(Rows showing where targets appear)
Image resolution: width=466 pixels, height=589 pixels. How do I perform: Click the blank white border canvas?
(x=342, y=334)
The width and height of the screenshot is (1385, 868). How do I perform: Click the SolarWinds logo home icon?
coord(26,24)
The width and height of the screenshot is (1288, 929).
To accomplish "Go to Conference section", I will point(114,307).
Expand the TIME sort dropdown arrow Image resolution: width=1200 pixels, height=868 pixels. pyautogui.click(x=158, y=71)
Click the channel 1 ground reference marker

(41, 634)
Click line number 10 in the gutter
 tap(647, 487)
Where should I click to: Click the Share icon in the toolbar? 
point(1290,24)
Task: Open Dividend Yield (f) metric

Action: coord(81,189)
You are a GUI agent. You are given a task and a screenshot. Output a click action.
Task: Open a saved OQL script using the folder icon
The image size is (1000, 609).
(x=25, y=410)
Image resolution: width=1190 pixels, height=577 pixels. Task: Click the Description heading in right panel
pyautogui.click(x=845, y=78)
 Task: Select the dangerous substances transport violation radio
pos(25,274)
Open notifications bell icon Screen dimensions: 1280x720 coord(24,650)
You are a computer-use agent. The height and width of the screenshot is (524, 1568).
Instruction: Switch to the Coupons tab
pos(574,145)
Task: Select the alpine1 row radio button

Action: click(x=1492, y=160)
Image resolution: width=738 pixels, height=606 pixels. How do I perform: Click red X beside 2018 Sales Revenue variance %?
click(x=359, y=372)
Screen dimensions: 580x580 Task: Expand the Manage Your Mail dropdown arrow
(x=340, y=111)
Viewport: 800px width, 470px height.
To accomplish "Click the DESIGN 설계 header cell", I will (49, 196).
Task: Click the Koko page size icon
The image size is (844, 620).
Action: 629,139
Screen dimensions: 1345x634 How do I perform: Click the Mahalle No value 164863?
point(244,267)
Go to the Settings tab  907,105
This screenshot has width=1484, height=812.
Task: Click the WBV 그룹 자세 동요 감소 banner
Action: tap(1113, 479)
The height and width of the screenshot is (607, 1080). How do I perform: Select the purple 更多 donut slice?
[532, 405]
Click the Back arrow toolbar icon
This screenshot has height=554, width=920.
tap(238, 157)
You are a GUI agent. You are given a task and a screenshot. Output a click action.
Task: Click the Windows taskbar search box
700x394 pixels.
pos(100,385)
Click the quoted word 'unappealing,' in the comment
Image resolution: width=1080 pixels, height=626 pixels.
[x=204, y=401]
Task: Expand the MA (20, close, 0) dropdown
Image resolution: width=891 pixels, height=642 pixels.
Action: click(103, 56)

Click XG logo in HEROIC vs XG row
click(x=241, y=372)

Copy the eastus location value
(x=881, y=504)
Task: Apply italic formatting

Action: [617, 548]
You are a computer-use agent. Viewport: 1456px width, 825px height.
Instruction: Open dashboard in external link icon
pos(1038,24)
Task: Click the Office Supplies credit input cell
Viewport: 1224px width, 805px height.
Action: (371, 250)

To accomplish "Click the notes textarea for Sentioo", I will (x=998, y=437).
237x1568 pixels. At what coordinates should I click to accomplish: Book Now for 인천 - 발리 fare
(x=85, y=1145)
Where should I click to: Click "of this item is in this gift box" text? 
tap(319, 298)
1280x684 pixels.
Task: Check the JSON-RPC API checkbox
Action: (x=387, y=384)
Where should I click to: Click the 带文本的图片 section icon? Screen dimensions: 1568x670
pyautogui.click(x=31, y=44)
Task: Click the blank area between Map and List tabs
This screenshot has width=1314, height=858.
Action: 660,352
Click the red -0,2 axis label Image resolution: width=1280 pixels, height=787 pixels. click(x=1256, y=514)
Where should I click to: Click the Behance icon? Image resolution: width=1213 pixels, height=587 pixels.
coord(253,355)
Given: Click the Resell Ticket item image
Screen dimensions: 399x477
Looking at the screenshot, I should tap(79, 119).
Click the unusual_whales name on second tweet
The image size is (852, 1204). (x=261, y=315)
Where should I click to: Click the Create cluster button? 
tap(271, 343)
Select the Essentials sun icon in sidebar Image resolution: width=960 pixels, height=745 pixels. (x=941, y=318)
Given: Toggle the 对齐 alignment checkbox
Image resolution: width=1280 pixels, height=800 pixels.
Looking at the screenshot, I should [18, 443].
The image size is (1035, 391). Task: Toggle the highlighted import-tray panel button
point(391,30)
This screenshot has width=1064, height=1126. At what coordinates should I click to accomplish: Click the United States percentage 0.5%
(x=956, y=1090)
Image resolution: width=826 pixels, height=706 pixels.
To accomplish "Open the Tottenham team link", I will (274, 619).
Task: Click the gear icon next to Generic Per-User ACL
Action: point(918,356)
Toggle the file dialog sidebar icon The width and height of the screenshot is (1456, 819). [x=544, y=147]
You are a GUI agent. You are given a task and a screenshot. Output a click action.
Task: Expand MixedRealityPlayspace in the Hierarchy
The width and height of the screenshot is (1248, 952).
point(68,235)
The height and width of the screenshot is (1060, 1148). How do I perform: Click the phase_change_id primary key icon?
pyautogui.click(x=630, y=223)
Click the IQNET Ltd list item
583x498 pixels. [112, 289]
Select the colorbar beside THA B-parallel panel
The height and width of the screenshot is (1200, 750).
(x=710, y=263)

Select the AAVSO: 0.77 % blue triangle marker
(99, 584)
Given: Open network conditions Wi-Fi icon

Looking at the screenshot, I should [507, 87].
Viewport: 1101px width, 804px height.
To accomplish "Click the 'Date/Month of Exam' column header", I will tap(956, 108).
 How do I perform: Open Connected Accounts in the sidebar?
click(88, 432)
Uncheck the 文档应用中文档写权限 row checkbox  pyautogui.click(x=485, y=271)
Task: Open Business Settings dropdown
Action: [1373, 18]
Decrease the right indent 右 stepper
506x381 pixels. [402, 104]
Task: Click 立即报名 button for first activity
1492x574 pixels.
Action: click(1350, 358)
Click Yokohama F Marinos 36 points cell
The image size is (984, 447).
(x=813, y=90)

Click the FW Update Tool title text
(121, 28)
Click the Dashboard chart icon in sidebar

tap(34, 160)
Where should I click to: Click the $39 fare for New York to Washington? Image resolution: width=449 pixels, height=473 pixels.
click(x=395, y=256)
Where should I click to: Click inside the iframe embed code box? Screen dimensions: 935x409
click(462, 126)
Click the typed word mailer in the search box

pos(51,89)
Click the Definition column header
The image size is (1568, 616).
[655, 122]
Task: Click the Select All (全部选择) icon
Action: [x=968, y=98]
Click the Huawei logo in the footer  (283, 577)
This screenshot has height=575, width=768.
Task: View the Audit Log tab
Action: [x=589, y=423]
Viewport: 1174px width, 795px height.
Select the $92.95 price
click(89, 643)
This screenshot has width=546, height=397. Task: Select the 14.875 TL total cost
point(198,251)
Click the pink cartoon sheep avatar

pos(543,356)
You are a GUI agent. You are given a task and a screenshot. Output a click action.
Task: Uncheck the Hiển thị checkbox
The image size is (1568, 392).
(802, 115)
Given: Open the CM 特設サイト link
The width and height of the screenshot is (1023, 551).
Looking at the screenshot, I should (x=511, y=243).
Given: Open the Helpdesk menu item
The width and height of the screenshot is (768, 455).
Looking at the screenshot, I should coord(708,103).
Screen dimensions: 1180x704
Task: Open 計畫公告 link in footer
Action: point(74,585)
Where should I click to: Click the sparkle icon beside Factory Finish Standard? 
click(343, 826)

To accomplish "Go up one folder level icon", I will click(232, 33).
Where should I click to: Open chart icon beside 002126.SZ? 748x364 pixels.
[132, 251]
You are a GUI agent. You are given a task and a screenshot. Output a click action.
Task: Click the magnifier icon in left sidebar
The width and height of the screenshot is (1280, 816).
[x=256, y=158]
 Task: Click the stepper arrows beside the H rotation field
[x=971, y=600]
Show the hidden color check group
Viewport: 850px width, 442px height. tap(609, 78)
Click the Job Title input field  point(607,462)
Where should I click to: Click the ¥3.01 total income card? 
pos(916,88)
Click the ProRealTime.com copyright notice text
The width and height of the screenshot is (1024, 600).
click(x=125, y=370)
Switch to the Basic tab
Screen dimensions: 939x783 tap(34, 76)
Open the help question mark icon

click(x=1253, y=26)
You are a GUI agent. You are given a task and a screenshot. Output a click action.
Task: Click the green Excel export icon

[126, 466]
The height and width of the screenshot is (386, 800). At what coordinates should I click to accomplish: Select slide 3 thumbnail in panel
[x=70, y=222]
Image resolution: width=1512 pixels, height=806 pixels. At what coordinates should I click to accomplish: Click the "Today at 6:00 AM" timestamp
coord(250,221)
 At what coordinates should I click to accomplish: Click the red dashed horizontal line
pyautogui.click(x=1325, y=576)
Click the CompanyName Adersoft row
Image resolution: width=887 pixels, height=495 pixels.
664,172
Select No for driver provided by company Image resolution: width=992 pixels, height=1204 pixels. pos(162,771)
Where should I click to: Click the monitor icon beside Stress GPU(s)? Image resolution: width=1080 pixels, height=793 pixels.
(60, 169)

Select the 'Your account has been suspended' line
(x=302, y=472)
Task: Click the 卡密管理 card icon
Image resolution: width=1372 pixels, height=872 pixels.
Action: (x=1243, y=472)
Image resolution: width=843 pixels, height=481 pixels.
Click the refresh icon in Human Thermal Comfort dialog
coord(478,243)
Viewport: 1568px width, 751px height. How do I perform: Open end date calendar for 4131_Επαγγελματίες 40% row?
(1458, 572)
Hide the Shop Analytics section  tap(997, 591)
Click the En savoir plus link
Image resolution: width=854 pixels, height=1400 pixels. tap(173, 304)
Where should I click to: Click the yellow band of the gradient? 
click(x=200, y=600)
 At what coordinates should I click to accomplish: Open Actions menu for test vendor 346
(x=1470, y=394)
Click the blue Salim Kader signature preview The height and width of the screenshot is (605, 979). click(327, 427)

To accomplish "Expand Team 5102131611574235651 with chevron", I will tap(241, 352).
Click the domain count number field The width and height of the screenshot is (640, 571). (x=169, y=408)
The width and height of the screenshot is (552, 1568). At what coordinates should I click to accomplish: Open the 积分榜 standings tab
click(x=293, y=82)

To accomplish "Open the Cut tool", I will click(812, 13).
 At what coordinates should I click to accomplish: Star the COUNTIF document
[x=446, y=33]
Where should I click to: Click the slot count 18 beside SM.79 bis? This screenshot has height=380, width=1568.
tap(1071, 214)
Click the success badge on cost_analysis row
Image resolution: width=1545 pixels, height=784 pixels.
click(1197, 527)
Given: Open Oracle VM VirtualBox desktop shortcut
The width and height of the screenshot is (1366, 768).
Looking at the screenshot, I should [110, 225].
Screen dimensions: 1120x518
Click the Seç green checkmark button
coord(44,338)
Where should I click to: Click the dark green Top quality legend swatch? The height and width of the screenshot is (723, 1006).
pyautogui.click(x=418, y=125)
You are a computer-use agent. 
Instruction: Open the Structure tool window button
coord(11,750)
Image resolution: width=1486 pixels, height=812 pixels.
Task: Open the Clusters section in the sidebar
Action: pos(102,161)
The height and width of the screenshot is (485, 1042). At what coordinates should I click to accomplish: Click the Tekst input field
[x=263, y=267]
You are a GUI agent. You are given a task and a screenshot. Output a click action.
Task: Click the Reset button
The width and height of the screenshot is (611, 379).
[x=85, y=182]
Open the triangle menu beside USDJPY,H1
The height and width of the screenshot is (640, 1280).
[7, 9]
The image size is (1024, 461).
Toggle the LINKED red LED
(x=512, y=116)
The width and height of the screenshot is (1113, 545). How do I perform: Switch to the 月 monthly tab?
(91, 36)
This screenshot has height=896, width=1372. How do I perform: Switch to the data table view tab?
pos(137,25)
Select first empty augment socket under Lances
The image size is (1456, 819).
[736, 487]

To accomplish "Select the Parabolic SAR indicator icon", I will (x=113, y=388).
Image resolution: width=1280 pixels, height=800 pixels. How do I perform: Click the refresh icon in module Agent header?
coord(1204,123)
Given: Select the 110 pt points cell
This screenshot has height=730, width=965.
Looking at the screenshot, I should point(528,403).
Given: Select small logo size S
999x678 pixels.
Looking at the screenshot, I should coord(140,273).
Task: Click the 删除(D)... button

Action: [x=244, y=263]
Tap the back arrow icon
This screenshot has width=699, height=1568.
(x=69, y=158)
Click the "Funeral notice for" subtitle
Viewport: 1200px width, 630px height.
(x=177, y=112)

[What is expected]:
In the part of the listing that opens with the line containing "Click the Back arrow toolbar icon" and closes with the line containing "(x=881, y=504)", switch "Expand" to "Open" and leave everything else unchanged. Return only those lines.

[Solution]:
Click the Back arrow toolbar icon
This screenshot has height=554, width=920.
tap(238, 157)
You are a GUI agent. You are given a task and a screenshot. Output a click action.
Task: Click the Windows taskbar search box
700x394 pixels.
pos(100,385)
Click the quoted word 'unappealing,' in the comment
Image resolution: width=1080 pixels, height=626 pixels.
[x=204, y=401]
Task: Open the MA (20, close, 0) dropdown
Image resolution: width=891 pixels, height=642 pixels.
Action: click(103, 56)

Click XG logo in HEROIC vs XG row
click(x=241, y=372)

Copy the eastus location value
(x=881, y=504)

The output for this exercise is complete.